La taille de leur exploitation facilite la comptabilisation de chaque animal, mais « toute perte serait gravement préjudiciable à notre petite entreprise », a-t-elle écrit dans un courriel.
Les associations locales d’éleveurs et les bureaux agricoles d’État travaillent souvent ensemble pour aider les producteurs à obtenir des permis de déprédation, qui leur permettent d’abattre quelques oiseaux chaque année, à situation qu’ils en gardent une hint sur papier.
“Le problème, c’est que si les oiseaux se présentent, au second où vous pouvez obtenir votre permis et tout régler, le mal est fait”, a déclaré Brian Shuter, vice-président exécutif de l’Indiana Beef Cattle Affiliation. Les agriculteurs ont déclaré que les veaux peuvent valoir des centaines de {dollars}, voire plus de 1 000 ou 2 000 {dollars}, selon la race.
Un nouveau projet de loi permettrait aux agriculteurs d’abattre les oiseaux protégés avec moins de paperasse
En mars, les législateurs du Congrès ont présenté un projet de loi qui permettrait aux agriculteurs de capturer ou de tuer tout vautour noir « afin d’éviter la mort, les blessures ou la destruction du bétail ». De nombreux agriculteurs et autres acteurs de l’industrie bovine ont soutenu cette décision, et la Nationwide Cattlemen’s Beef Affiliation a félicité en juillet le comité des ressources naturelles de la Chambre pour avoir fait avancer le projet de loi.
Farnsworth, du laboratoire de Cornell, a déclaré que ce n’était pas nécessairement une bonne selected de faciliter l’élimination des vautours noirs, qui, selon lui, jouent « un rôle extrêmement essential » dans le nettoyage des « objets morts ».
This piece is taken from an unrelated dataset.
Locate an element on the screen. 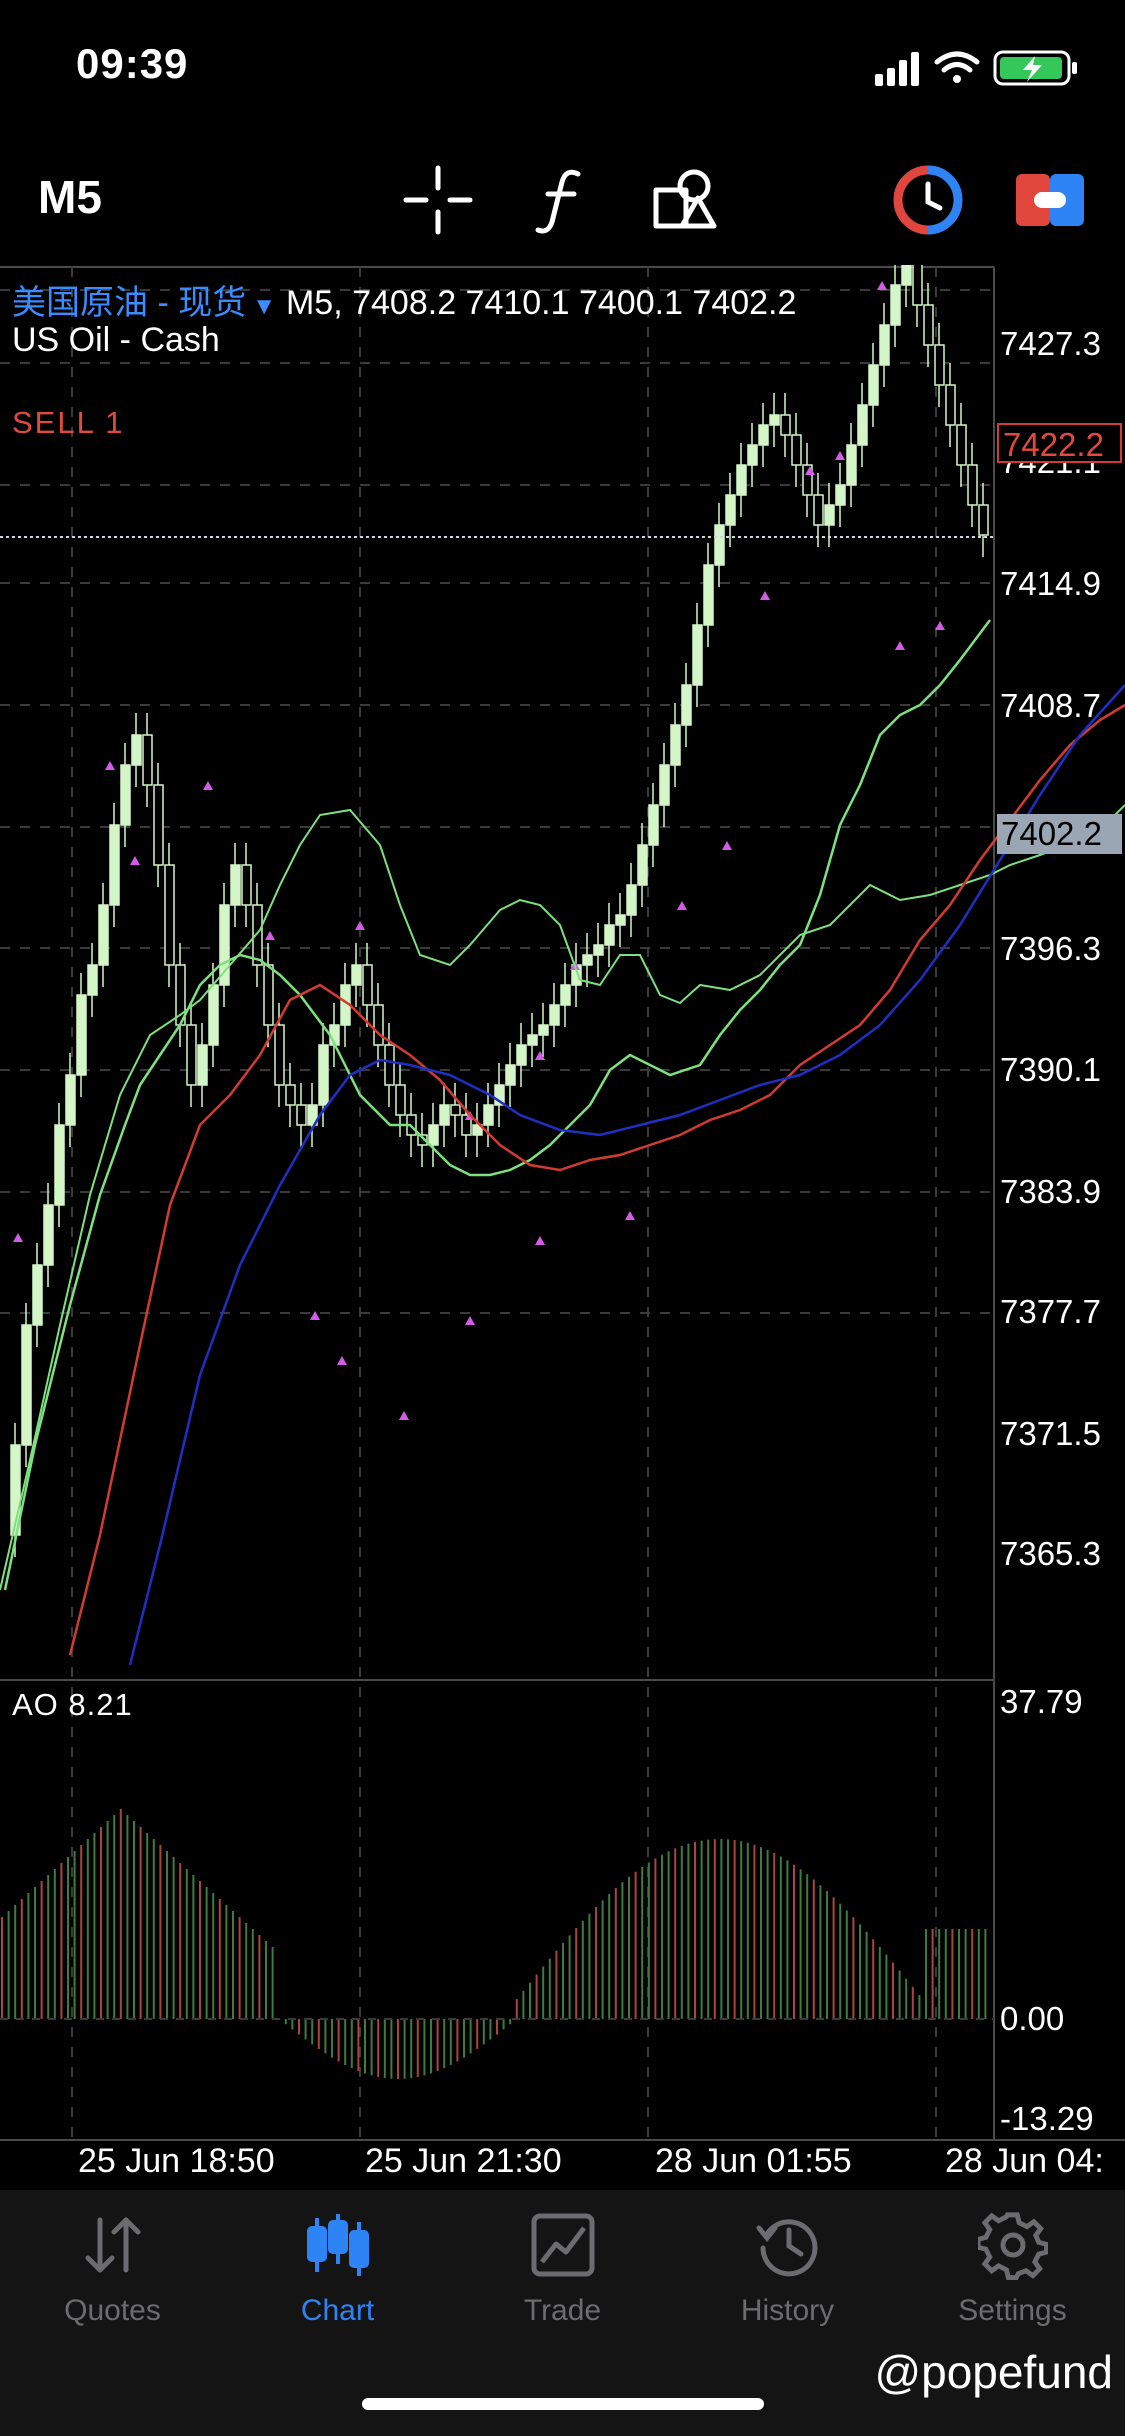 The image size is (1125, 2436). tab-trade-label: Trade is located at coordinates (562, 2310).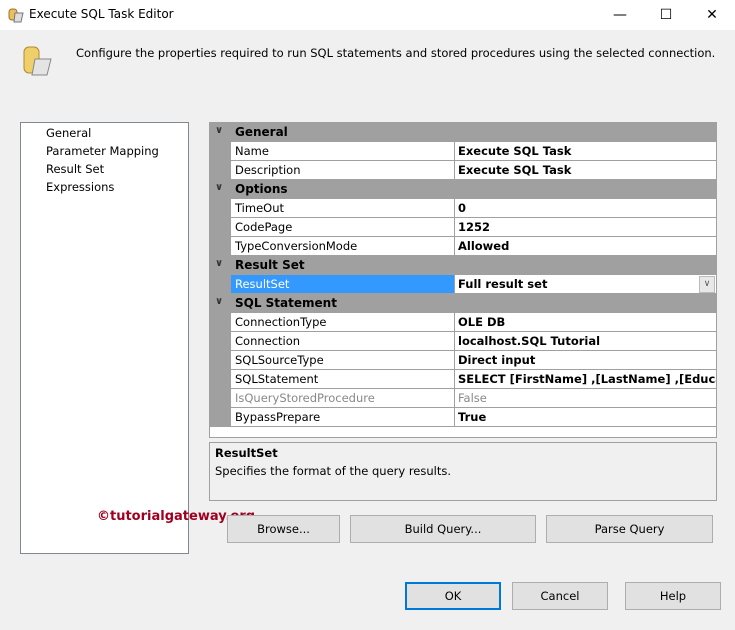 This screenshot has height=630, width=735. What do you see at coordinates (630, 529) in the screenshot?
I see `parse-query-button: Parse Query` at bounding box center [630, 529].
Selon Farnsworth, le easy fait de tuer les oiseaux pourrait faire place à des prédateurs ou à des charognards plus gênants. Il a ajouté que même si les vautours noirs peuvent laisser derrière eux des dégâts sanglants, les recherches actuelles ne montrent pas qu’ils représentent une proportion démesurée des décès de bétail.
Mais de nombreux agriculteurs ne veulent rien faire.
«Ils les mangent simplement vivants», a déclaré Karr. “C’est tellement dégoûtant.”